Ontwikkelingsdenken - modernisering
Start vanuit de redenering: economisch laag ontwikkelde landen zijn arm omdat ze de stap naar modernisering nog niet hebben gezet. Ze lijden onder slecht bestuur, slecht onderwijs en feodale productieverhoudingen. Als ze voldoende tijd, geld en technische hulp krijgen kunnen economisch laag ontwikkelde landen hetzelfde traject doorlopen als de rijke.

In de jaren vijftig begon de interesse vanuit de Nederlandse samenleving voor ontwikkelingssamenwerking toe te nemen. Het eerste congres over ontwikkelingshulp werd bijvoorbeeld georganiseerd door het Verbond van Wetenschappelijke Onderzoekers en de Withall in 1950. Een jaar later organiseerde de Nederlandse Jeugdgemeenschap de eerste inzamelingsactie 'Helpt India'. Verder werd de Novib opgericht.

Ook het bedrijfsleven begon de voordelen te zien van de Nederlandse inspanningen. De bilaterale hulp – de hulp van overheid aan overheid – groeide in vergelijking met de multilaterale hulp – de hulp die via internationale organisaties als de Wereldbank wordt gegeven – en focuste op het belang van de Nederlandse export. Nederlandse hulp was ‘gebonden’: moest besteed worden bij Nederlandse bedrijven. Vanaf het eind van de jaren vijftig loopt een deel van de Nederlandse ontwikkelingshulp ook via Europa. In de jaren zestig begon de medefinanciering: overheidshulp werd deels besteed via particuliere organisaties. Dit verliep via het Nederlandse systeem van verzuiling: katholiek (Vastenactie, Cebemo, later Cordaid), protestant (ICCO), ‘algemeen’ (Novib, later Oxfam Novib) en humanistisch (Hivos).
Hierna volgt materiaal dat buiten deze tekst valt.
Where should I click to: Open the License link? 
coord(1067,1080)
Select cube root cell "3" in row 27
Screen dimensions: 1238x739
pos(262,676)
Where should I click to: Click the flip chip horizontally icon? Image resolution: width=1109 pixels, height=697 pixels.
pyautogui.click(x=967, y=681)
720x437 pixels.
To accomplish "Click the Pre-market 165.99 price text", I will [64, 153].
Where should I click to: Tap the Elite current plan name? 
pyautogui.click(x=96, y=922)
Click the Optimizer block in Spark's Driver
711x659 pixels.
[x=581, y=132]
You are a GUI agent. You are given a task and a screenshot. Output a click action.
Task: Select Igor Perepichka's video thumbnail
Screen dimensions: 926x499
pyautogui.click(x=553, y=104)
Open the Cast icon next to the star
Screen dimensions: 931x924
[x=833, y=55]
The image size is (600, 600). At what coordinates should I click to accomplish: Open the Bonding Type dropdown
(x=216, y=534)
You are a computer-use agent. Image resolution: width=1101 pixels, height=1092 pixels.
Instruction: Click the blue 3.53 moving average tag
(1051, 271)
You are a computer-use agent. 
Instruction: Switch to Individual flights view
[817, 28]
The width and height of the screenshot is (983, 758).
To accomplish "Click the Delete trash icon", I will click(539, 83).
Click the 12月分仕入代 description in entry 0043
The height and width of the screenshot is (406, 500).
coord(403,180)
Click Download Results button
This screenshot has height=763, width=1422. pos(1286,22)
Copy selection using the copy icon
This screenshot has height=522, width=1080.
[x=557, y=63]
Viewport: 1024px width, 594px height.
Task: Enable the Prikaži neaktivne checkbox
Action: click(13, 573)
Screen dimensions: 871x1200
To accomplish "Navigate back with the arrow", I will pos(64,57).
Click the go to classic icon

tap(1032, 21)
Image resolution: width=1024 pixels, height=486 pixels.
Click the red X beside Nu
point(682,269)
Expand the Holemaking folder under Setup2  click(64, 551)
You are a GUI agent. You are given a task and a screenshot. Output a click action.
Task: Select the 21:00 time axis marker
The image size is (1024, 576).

De regering werd tot actie gebracht door onder andere de rede van Koningin Juliana in de Pieterskerk in Leiden, de Pleinredes van Pater Jelsma en enkele kamerleden zoals PvdA'er Ruygers. Ook de werkgeversbonden drongen bij de regering aan op een bevordering van de bilaterale initiatieven en bepleiten dat het bedrijfsleven meer betrokken zou moeten worden mede in het belang van de export.

Het Nederlandse overheidsbeleid in deze periode wordt sterk beïnvloed door de discussie tussen het ministerie van Economische Zaken, de facto het directoraat-generaal Buitenlandse Economische Betrekkingen, en de Directie Internationale Organisaties van het ministerie van Buitenlandse Zaken over de weging van de Nederlandse economische en handelsbelangen in de deelname aan hulpprogramma’s. Om de toekomstige koers te bepalen werd in 1960 een interdepartementale werkgroep opgericht onder het voorzitterschap van G.E. Ittersum. Het eindrapport (1962) gaf de voorkeur aan het verlenen en uitbreiden van ontwikkelingshulp via multilaterale structuren en vormde de basis voor de Nota over de hulp aan minder-ontwikkelde landen.

Voor het eind van deze periode was Nederlands voorkeur voor multilateraal gekanaliseerde hulp echter al weer danig verwaterd (zie tabel 2.1, in Coppens (2019, p. 86).